» Activity
Among the records, which lines include "agent"? List them.

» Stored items
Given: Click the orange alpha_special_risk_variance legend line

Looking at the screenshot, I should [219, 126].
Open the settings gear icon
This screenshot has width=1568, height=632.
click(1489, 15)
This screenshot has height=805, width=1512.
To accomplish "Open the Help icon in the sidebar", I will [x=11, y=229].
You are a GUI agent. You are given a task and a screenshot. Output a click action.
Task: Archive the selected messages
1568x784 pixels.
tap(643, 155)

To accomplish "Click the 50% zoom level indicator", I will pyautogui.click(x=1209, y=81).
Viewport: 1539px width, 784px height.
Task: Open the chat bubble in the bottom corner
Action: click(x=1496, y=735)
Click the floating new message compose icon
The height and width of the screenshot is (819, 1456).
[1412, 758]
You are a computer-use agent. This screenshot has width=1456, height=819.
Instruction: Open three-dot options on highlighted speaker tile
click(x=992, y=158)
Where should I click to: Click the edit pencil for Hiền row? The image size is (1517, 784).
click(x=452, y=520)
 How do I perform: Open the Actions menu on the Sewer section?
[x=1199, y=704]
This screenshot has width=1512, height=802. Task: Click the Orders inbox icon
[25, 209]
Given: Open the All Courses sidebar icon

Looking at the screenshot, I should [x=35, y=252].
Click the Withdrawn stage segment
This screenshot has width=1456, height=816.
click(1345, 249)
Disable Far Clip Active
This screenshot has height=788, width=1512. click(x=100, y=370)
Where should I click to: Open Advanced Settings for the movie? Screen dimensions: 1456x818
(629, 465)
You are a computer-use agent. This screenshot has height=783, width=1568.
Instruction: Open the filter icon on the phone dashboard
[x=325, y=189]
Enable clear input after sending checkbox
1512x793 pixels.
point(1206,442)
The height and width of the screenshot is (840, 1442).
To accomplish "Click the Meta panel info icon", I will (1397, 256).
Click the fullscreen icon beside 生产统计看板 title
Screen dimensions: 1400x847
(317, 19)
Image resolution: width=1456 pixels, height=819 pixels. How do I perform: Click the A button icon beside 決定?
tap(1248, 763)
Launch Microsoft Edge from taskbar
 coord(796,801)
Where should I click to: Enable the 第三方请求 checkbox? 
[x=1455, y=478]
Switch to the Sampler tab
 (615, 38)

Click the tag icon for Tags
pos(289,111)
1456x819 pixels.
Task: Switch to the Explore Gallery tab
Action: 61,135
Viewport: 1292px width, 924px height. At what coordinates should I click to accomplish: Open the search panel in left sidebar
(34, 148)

» Task output
You are a GUI agent. You are given a task and a screenshot. Output a click action.
You are a computer-use agent. This screenshot has width=1456, height=819.
You are a computer-use agent. This screenshot has height=783, width=1568.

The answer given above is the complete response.